しかし、福山市学校再編のもう一つの重要な顔は、学校が残る地域と残らない地域があるということです。
そこで今回の分析では、行政の論理のなかで、「学校統廃合後に新たな学校を作りたい」という側面に焦点を当て、これまで行政自身が説明してきた論理とつじつまの合わない点などを指摘していきます。
具体的には、福山市に新設される「イエナプラン教育校(常石ともに学園=2022年度開校予定)」と「特認校(広瀬学園=同年度開校予定)」について見ていきます。
なお、2019年2月13日に福山市教育委員会会議のなかで設置が決まった「イエナプラン教育校」と「特認校」に関しては、「【vol.6】日本の特認校制度と福山市の制度運用」、「【vol.8】福山市のイエナプラン教育校開校と開校経緯の問題点」のなかでも概要を説明していますので、併せてご覧ください。
それでは、「イエナプラン教育校」と「特認校」の開校決定にいたる経緯が、それ以前に福山市が示してきた方針や、常石と広瀬以外の再編対象地域に対する基準・態度・前提と矛盾している点を、1つずつ順に見ていきます。

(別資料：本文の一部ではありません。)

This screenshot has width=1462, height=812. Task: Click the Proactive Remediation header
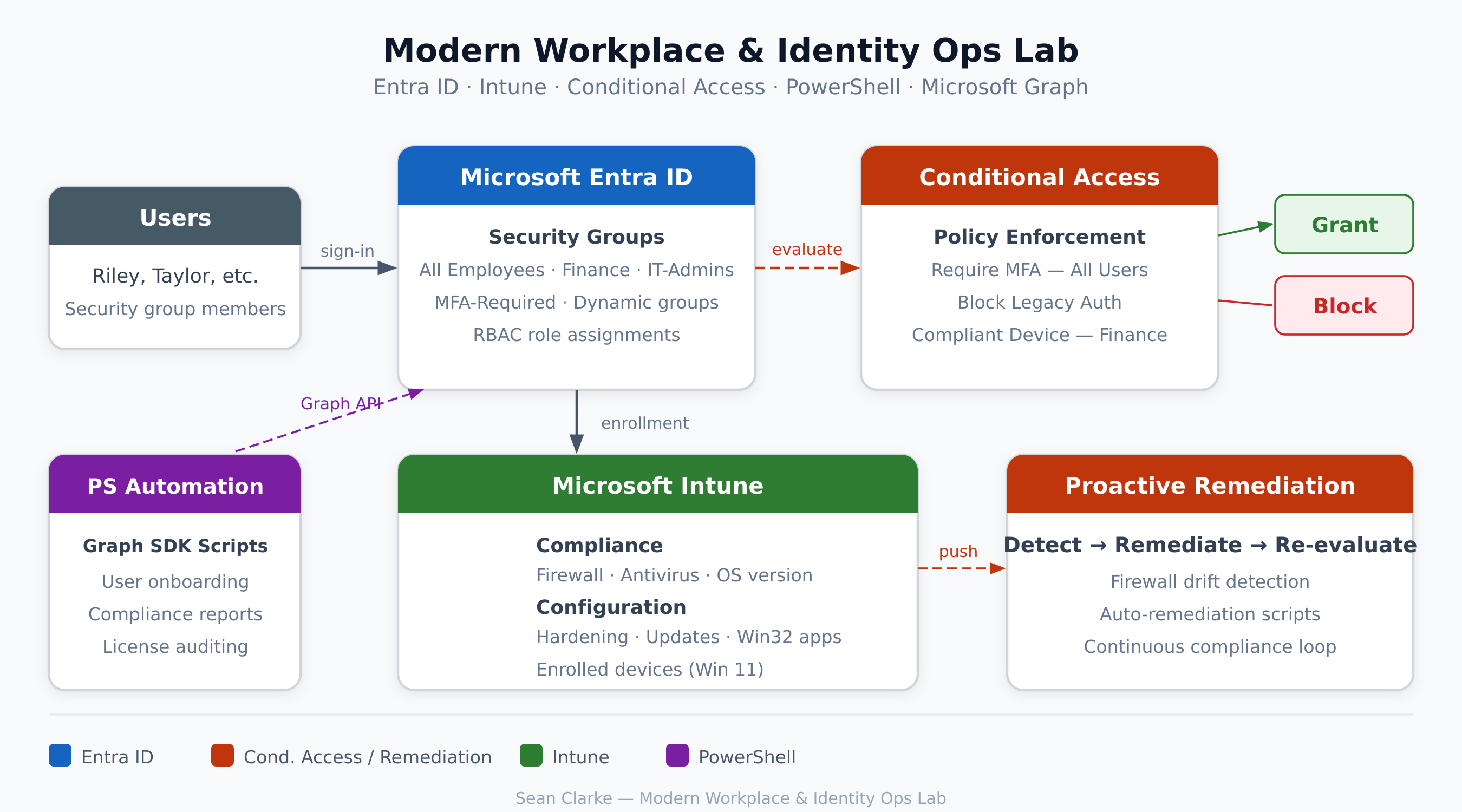1209,485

①【イエナ】「福山市による児童数減少予測は絶対である。その予測に基づき、一律に学校統廃合を行う」という方針との矛盾
「適正化計画(第1要件)」では、複式学級を有する小学校と、単学級かつ1クラスあたり19人以下の中学校が「第1要件」だとされ、速やかに大規模校と統合する方針が示されました。「第1要件」に該当する9の小中学校は、それぞれ児童生徒数の将来推計グラフが示され、2015年5月1日時点で「第1要件」に該当する場合は、例外なく学校再編の対象とされました。
ここで示された「児童数減少予測」は、下げ止まりの可能性を想定しないものでした。さらに、2017年3月には、「第1要件」の予備軍である「第2要件」(単学級かつ全クラス各15人以下)に該当する常石小学校と能登原小学校まで含めた、「(仮称)千年小中一貫教育校」を設置する計画が公表されました。

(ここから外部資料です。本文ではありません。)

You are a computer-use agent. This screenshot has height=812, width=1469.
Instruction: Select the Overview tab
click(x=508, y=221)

しかし、2019年2月13日の教育委員会会議で決定された内容は、常石小学校を「廃止」した上で、イエナプラン教育校を「新設」するというものです。イエナプラン教育校に受入予定の児童数は、180人~300人だといいます。常石小学校の2018年度児童数は85人であるので、今後全市から、さらには全国から児童を集める予定ということです。これだけでも、従来の方針から一転して、児童数増加の根拠なく公立学校の新設に踏み切ったことは問題だといえるでしょう。
矛盾は、根拠のない児童数増加予測に基づく学校設置だけにとどまりません。内海や内浦では、人口減少予測とそれに伴う児童数減少予測を前提とし、現児童数が「第1要件」に該当することから統廃合を判断したことを忘れるべきではありません。

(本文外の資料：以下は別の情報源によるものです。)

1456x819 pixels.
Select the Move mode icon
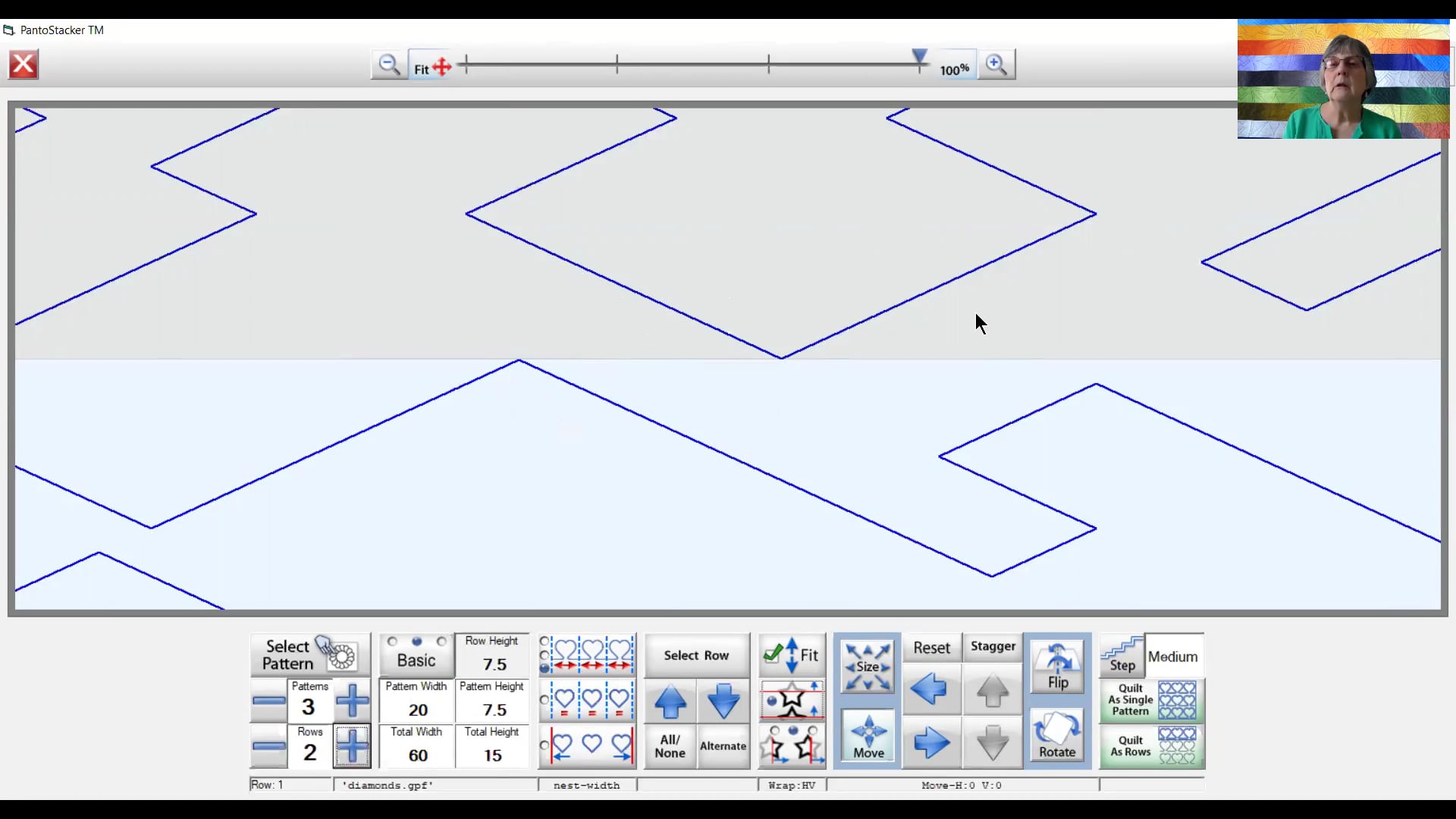(868, 736)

しかも内海町では、今後人口が下げ止まる見込みの方に説得力があります。内海町には、住民の活動によって8年間で114人の移住を呼び込んだという実績があります。それにもかかわらず、福山市が内海町に対して「児童数減少予測は絶対である」、さらには「人口(児童)を集めようとすることは認めない」とし、現に児童が通っていても、住民の反対があっても、学校存続を絶対に認めませんでした。一方で常石には、児童数が増加するだろうという希望的観測に基づいて、「児童はこれから全市から集める」として公立学校を新設するといいます。
このように、福山市は、内海や内浦、山野に対しては「適正化計画(第1要件)」で定めた児童数減少予測を学校再編の根拠としてきたにもかかわらず、常石に対しては、児童数の増加予測なく学校の新設を許していることになります。
②【特認校】児童養護施設の存在のみを根拠に設置場所を決定したことの問題点
山野・広瀬小中学校の児童生徒数を合わせると、79名(2021年度)です。広瀬学区に新設する「特認校」の受入児童生徒数は105名の予定であるというので、人口減少予測をさておき、児童生徒数0から始まる公立学校を、人口増加の根拠なく新設するという点ではイエナプラン教育校の設置と同様の問題があります。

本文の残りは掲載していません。